OspA ST1-based vaccines have been shown to be protective against Lyme disease
in humans previously in 2 independent efficacy studies, thus validating the
mechanism and OspA target. VLA15 was effective in animal models and induced
immune responses in the majority of study participants in Phase 1 and 2
studies. However, as VLA15 is a new multivalent construct that has not yet been
tested for clinical efficacy, the participants might not directly benefit from
vaccination with VLA15.

Benefits to individual participants include:
* Active surveillance for and access to evaluation and treatment of Lyme
disease.
* Clinical assessment by a medical provider at the start of the study and at
additional time points (disease visits) throughout the study.
* Evaluations and management of some illnesses (AEs) that occur during
participation in the study
* Receipt of a vaccine that may potentially prevent Lyme disease.

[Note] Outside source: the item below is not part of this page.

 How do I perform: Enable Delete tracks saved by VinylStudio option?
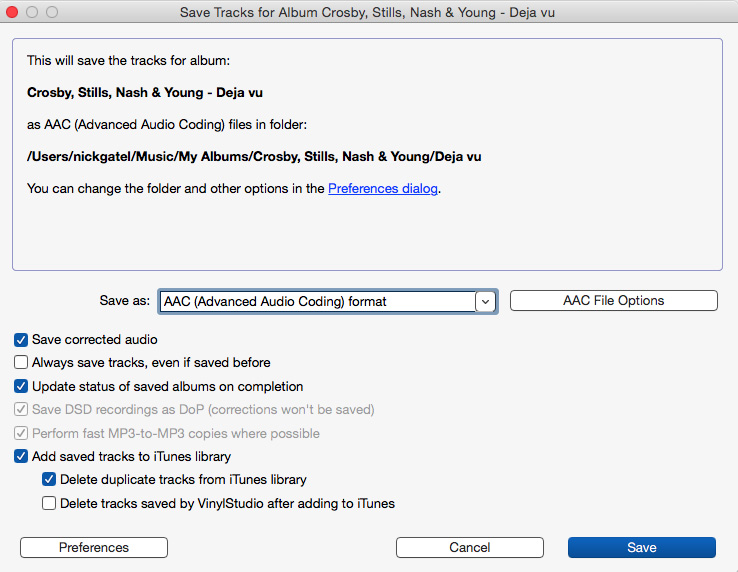tap(49, 504)
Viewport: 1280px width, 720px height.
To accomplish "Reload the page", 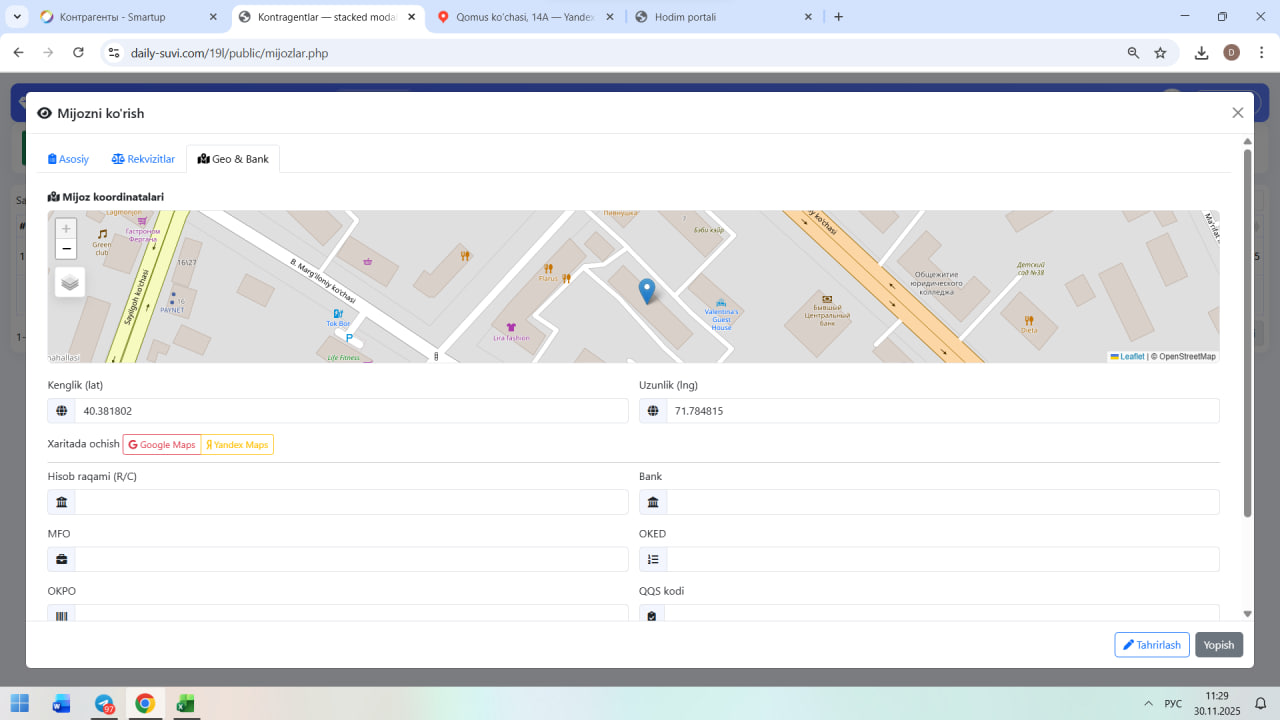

Overall Benefit/Risk Conclusion
Taking into account the measures to minimize risk to study participants, the
potential risks identified in association with VLA15 primarily include
well-established local reactions and systemic events common to many vaccines
and that are mostly mild to moderate in severity and transient in nature, or
minor complications expected from procedures (vaccination, venipuncture, skin
punch biopsy), and are justified by the anticipated benefits that may be
afforded to healthy adult and pediatric participants.